* _Activity_
No pictures belong in the copy. Reproduce exactly the lines beginning at the line containing "This screenshot has height=508, width=647." and continuing to the end of the entries below.

Records for this exercise section start

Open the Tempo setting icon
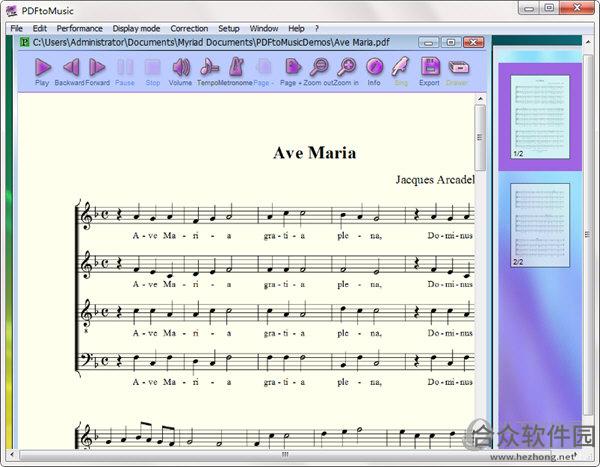pos(209,67)
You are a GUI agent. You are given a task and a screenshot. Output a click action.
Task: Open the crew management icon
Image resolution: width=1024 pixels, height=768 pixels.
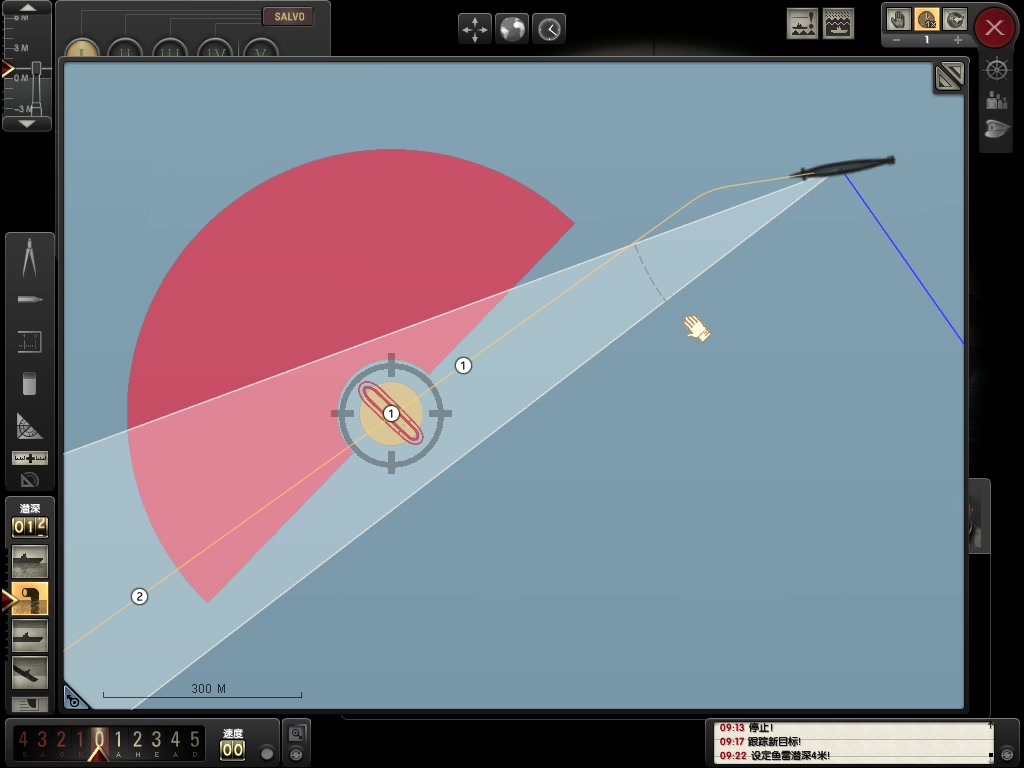[x=996, y=99]
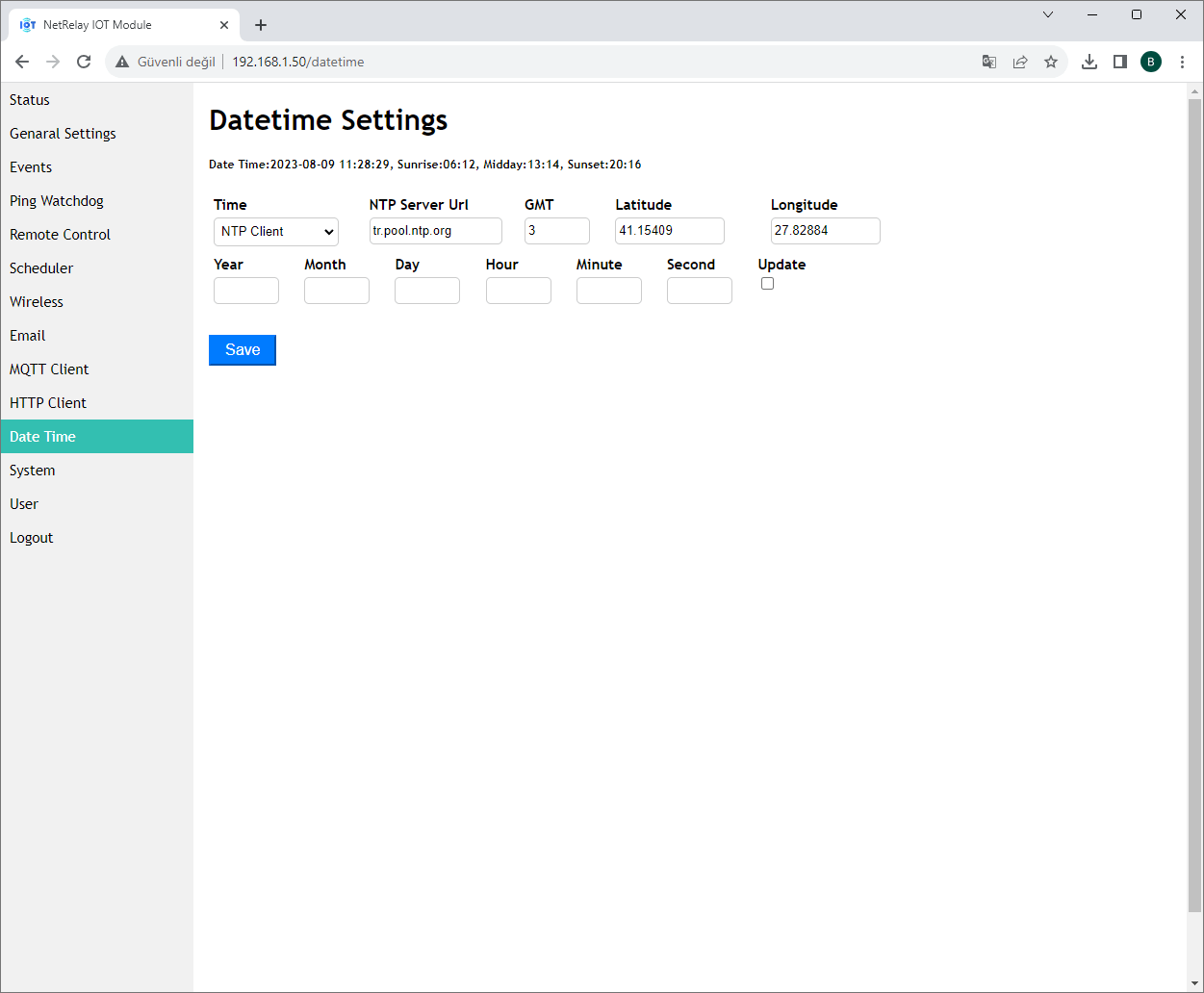Open the Time mode dropdown showing NTP Client
The height and width of the screenshot is (993, 1204).
pyautogui.click(x=275, y=231)
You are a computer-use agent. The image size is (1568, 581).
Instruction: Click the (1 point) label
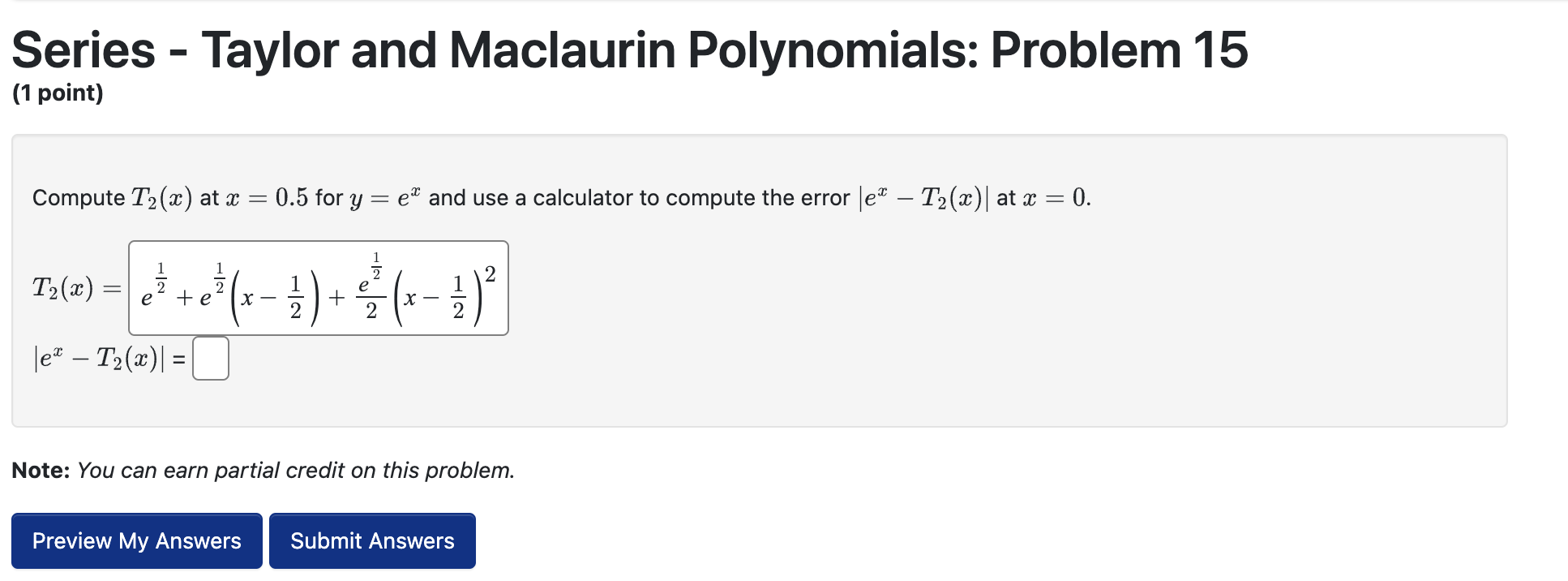[58, 93]
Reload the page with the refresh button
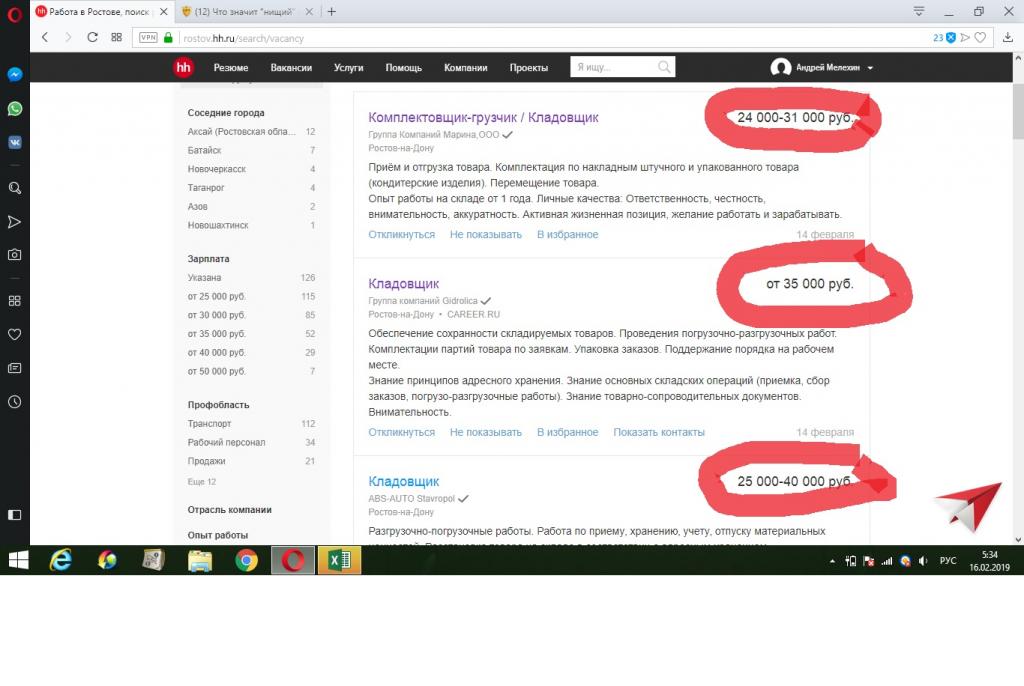The height and width of the screenshot is (686, 1024). coord(92,38)
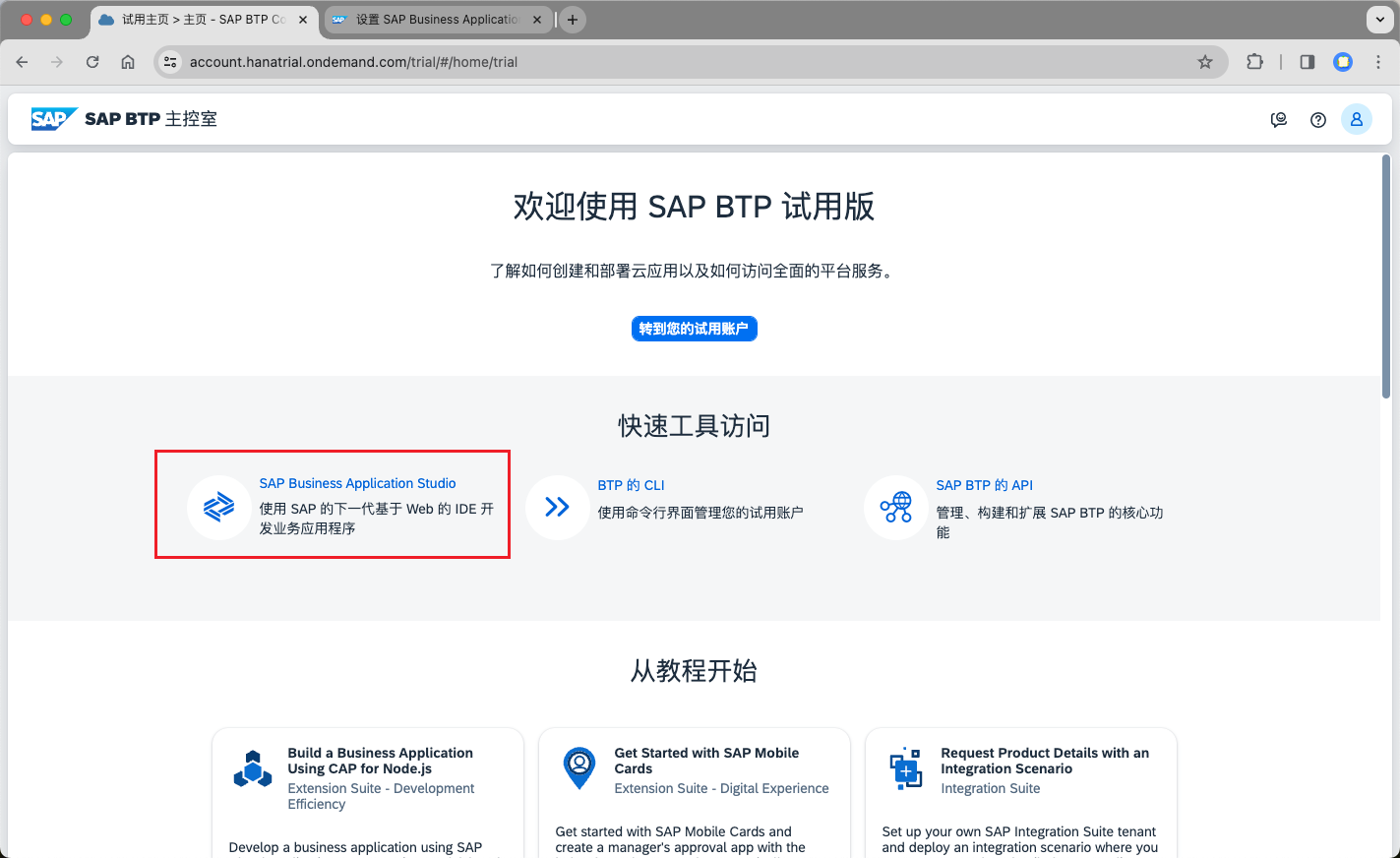Open Chrome's three-dot menu
1400x858 pixels.
(1378, 62)
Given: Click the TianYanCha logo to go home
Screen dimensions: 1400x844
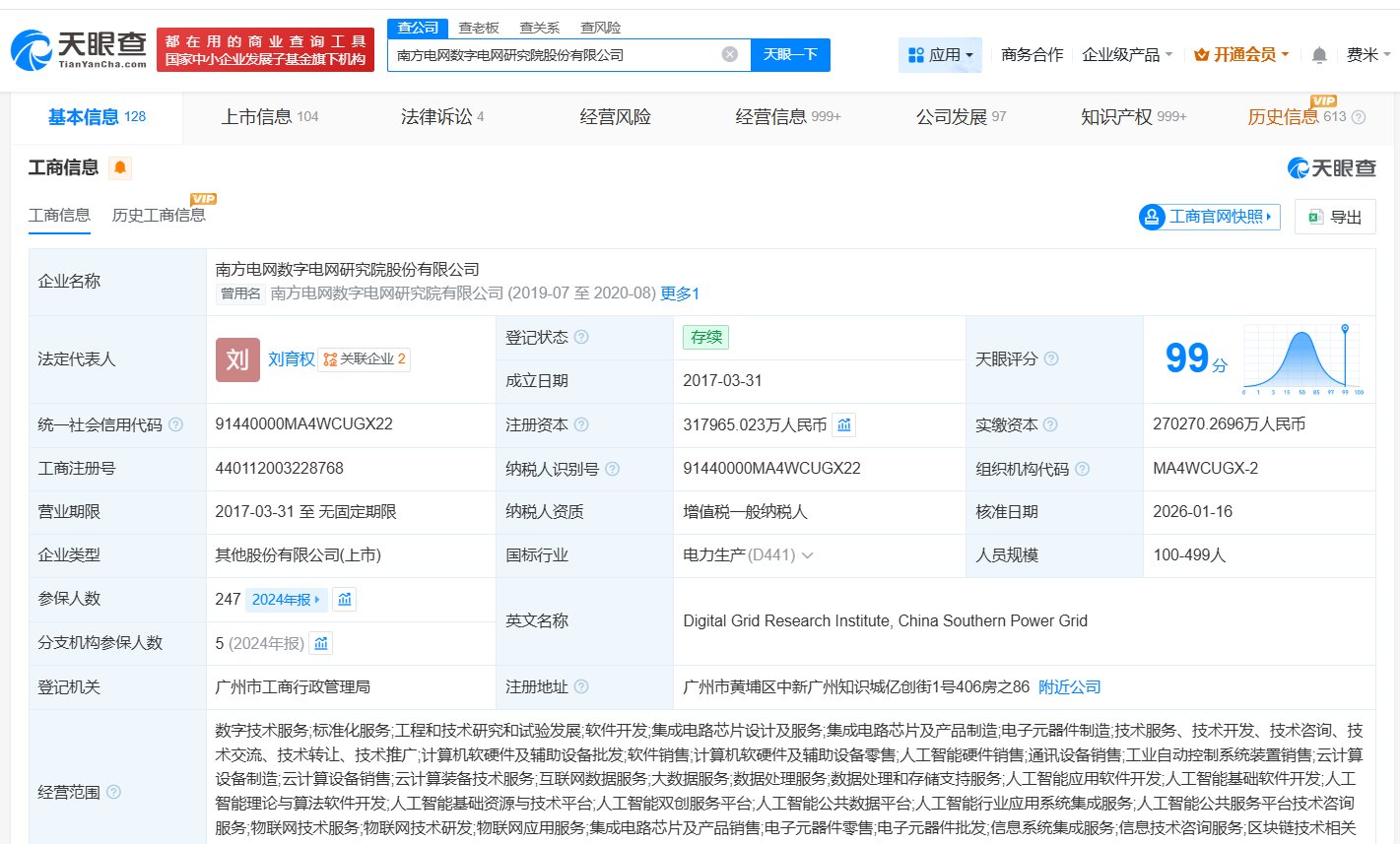Looking at the screenshot, I should coord(79,49).
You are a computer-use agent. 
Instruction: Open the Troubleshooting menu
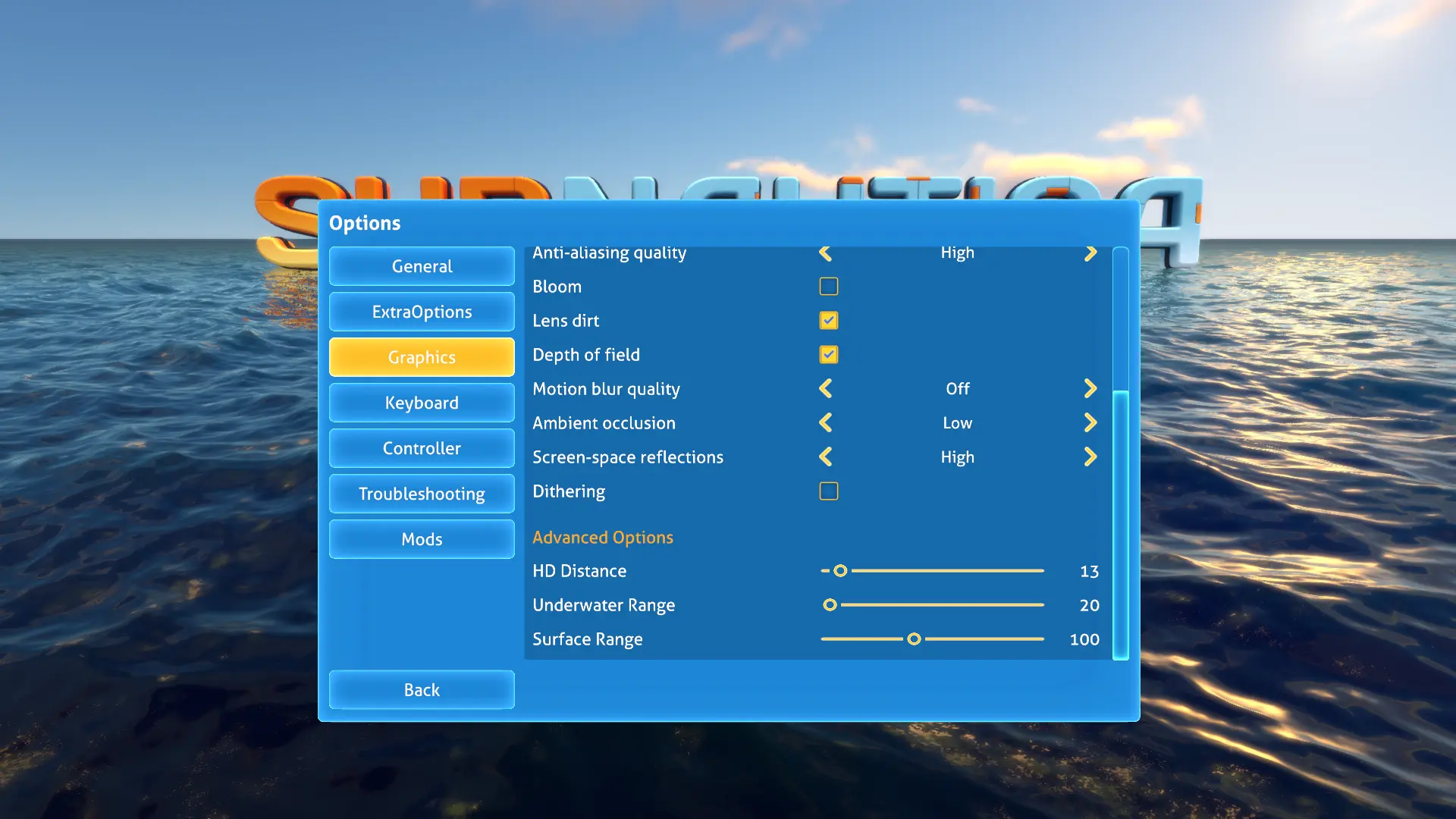click(421, 493)
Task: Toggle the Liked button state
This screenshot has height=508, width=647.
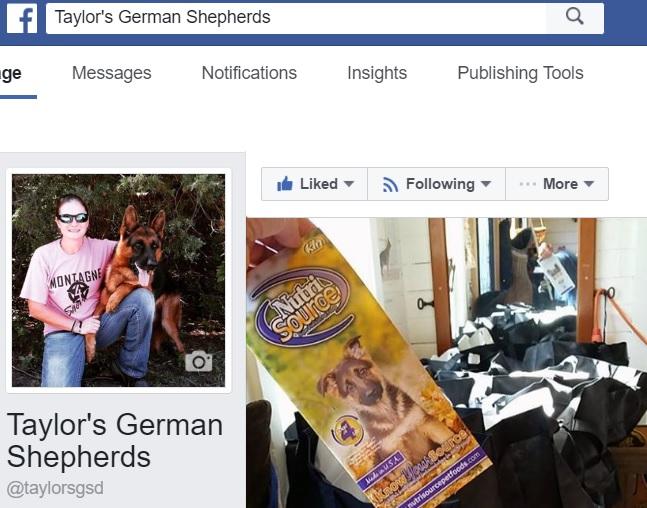Action: (314, 184)
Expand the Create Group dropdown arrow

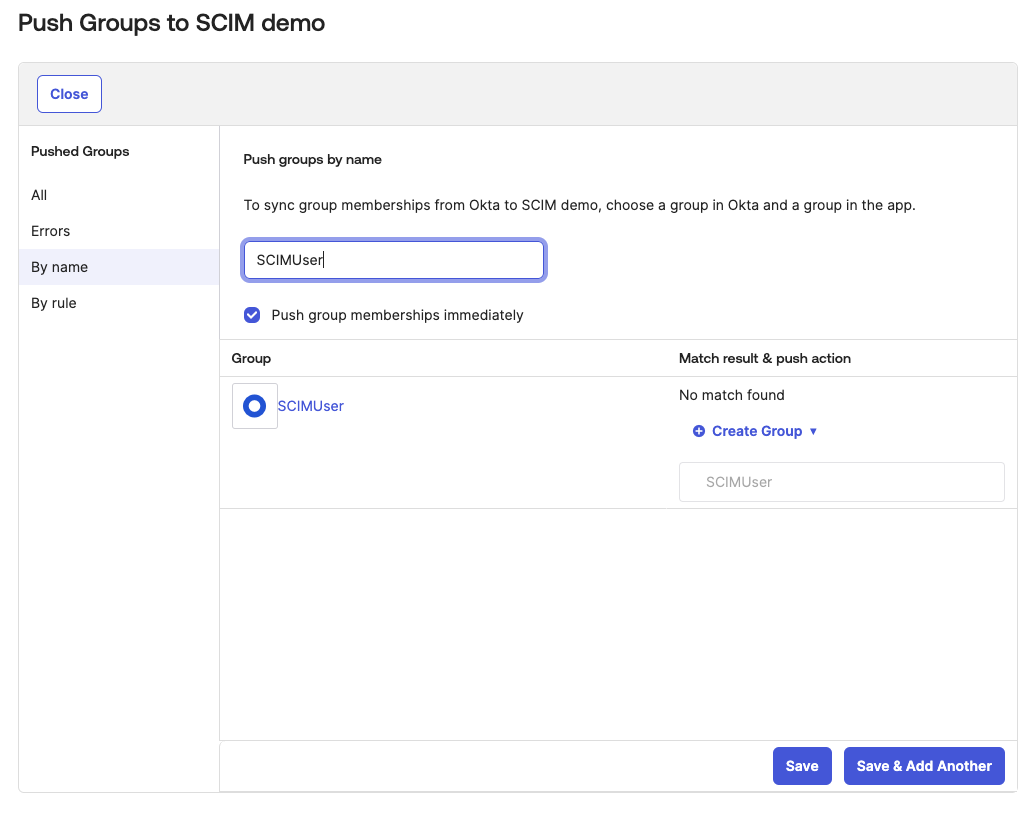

Records for this exercise section end

* _Finished exercise_
This screenshot has height=508, width=647.
Action: (314, 184)
Expand the Create Group dropdown arrow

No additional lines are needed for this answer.